> _Your instructions_
Rewrite every item below, substituting "Privacy Notice" for "Privacy Policy" and leaving all other text unchanged.

Text and item location entries:
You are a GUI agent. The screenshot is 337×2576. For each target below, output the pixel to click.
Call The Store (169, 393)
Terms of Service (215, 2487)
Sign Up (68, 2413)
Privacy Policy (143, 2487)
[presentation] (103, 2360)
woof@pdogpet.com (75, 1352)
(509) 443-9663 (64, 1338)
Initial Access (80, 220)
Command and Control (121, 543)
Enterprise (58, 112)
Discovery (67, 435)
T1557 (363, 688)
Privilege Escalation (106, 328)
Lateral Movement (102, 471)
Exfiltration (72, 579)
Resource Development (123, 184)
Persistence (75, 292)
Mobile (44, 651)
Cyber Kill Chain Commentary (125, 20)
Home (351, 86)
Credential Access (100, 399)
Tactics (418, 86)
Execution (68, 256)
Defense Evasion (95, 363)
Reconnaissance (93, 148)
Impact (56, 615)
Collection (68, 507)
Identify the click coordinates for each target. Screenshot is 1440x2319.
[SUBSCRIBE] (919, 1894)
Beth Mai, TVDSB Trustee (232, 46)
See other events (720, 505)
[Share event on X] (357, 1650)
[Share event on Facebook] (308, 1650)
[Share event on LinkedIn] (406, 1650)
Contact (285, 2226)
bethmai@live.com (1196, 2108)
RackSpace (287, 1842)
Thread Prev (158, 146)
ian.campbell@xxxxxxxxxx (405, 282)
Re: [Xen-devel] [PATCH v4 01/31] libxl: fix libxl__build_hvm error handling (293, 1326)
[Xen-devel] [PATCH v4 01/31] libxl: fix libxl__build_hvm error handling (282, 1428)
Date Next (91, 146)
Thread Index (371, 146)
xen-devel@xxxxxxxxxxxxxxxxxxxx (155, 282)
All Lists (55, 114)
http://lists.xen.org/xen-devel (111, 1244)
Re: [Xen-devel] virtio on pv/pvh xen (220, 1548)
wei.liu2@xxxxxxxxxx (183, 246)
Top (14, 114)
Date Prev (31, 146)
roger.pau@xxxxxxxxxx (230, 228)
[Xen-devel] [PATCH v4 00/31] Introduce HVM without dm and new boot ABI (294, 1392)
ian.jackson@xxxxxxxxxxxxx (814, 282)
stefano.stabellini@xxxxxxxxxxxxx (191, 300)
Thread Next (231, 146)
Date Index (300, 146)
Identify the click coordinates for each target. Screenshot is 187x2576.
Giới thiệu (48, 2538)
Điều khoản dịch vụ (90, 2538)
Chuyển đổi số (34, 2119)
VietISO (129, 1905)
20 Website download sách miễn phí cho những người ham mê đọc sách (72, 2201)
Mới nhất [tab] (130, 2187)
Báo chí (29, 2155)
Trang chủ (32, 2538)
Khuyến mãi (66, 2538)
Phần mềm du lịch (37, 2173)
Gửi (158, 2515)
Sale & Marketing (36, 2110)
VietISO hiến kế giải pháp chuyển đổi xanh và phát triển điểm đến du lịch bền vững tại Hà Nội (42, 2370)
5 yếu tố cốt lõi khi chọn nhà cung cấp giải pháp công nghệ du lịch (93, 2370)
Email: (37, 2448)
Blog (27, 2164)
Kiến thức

> _The solution_
You are a GUI agent. The screenshot is 337×2576. For each target below, output the pixel to click.
Call The Store (169, 393)
Terms of Service (215, 2487)
Sign Up (68, 2413)
Privacy Notice (143, 2487)
[presentation] (103, 2360)
woof@pdogpet.com (75, 1352)
(509) 443-9663 (64, 1338)
Initial Access (80, 220)
Command and Control (121, 543)
Enterprise (58, 112)
Discovery (67, 435)
T1557 (363, 688)
Privilege Escalation (106, 328)
Lateral Movement (102, 471)
Exfiltration (72, 579)
Resource Development (123, 184)
Persistence (75, 292)
Mobile (44, 651)
Cyber Kill Chain Commentary (125, 20)
Home (351, 86)
Credential Access (100, 399)
Tactics (418, 86)
Execution (68, 256)
Defense Evasion (95, 363)
Reconnaissance (93, 148)
Impact (56, 615)
Collection (68, 507)
Identify the click coordinates for each target. Screenshot is 1440x2319.
[SUBSCRIBE] (919, 1894)
Beth Mai, TVDSB Trustee (232, 46)
See other events (720, 505)
[Share event on X] (357, 1650)
[Share event on Facebook] (308, 1650)
[Share event on LinkedIn] (406, 1650)
Contact (285, 2226)
bethmai@live.com (1196, 2108)
RackSpace (287, 1842)
Thread Prev (158, 146)
ian.campbell@xxxxxxxxxx (405, 282)
Re: [Xen-devel] [PATCH v4 01/31] libxl: fix libxl__build_hvm error handling (293, 1326)
[Xen-devel] [PATCH v4 01/31] libxl: fix libxl__build_hvm error handling (282, 1428)
Date Next (91, 146)
Thread Index (371, 146)
xen-devel@xxxxxxxxxxxxxxxxxxxx (155, 282)
All Lists (55, 114)
http://lists.xen.org/xen-devel (111, 1244)
Re: [Xen-devel] virtio on pv/pvh xen (220, 1548)
wei.liu2@xxxxxxxxxx (183, 246)
Top (14, 114)
Date Prev (31, 146)
roger.pau@xxxxxxxxxx (230, 228)
[Xen-devel] [PATCH v4 00/31] Introduce HVM without dm and new boot ABI (294, 1392)
ian.jackson@xxxxxxxxxxxxx (814, 282)
stefano.stabellini@xxxxxxxxxxxxx (191, 300)
Thread Next (231, 146)
Date Index (300, 146)
Identify the click coordinates for each target. Screenshot is 187x2576.
Giới thiệu (48, 2538)
Điều khoản dịch vụ (90, 2538)
Chuyển đổi số (34, 2119)
VietISO (129, 1905)
20 Website download sách miễn phí cho những người ham mê đọc sách (72, 2201)
Mới nhất [tab] (130, 2187)
Báo chí (29, 2155)
Trang chủ (32, 2538)
Khuyến mãi (66, 2538)
Phần mềm du lịch (37, 2173)
Gửi (158, 2515)
Sale & Marketing (36, 2110)
VietISO hiến kế giải pháp chuyển đổi xanh và phát triển điểm đến du lịch bền vững tại Hà Nội (42, 2370)
5 yếu tố cốt lõi khi chọn nhà cung cấp giải pháp công nghệ du lịch (93, 2370)
Email: (37, 2448)
Blog (27, 2164)
Kiến thức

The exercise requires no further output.